Si tratta della prima analisi globale dell'impatto delle crescenti emissioni di CO2 da combustibili fossili, su variazioni naturali nelle concentrazioni di CO2 negli oceani del mondo. Lo studio guidato dall'oceanografo Ben McNeil dell'University of New South Wales e pubblicato su Nature, indica che dei 'punti caldi' emergeranno già nei prossimi decenni. E se le concentrazioni di CO2 nell'acqua marina continueranno a salire secondo le correnti traiettorie, entro la fine del secolo sarà colpita metà degli oceani del mondo.

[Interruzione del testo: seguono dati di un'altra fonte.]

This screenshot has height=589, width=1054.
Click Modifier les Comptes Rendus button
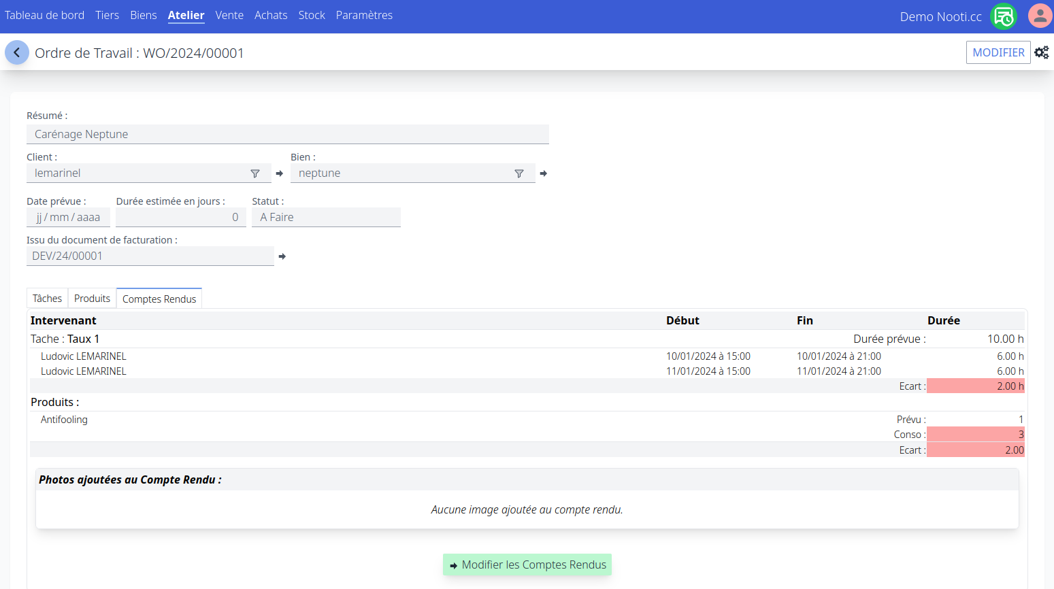[x=527, y=565]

L'ipercapnia marina è un fenomeno relativamente recente, essendosi verificato solo negli ultimi sei anni, scrive McNeil. Ed è "molto più preoccupante" del fenomeno collegato dell'acidificazione, perché anche brevi impennate possono dimostrarsi devastanti. Nel caso dei pesci oceanici, alti livelli di CO2 colpiscono i recettori del GABA (acido gamma-amino-butirrico), il principale neurotrasmettitore inibitorio nel cervello vertebrato.

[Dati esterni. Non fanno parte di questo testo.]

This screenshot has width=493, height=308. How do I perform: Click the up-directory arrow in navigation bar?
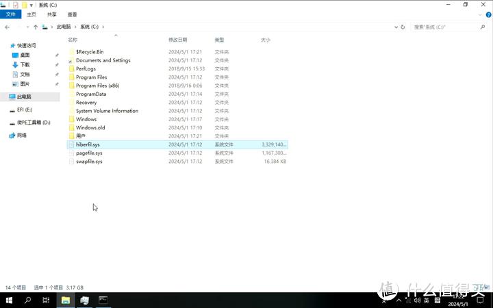(x=36, y=27)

"Il CO2 ha impatto sul cervello, i pesci perdono il senso di orientamento e l'abilità di ritrovare la strada di casa. Non sanno nemmeno dove si trovano i loro predatori". Spiega. Lo studio suggerisce che i risultanti impatti fisiologici e comportamentali potrebbero avere vaste implicazioni per la ricostituzione di popolazioni ittiche, per le strutture sociali e per la funzione dell'ecosistema, quindi per le riserve ittiche del mondo. McNeil sottolinea che l'effetto si verifica solo perché l'uomo aumenta le emissioni di CO2 nell'atmosfera e quindi "l'unica maniera di mitigarlo è di ridurre le emissioni".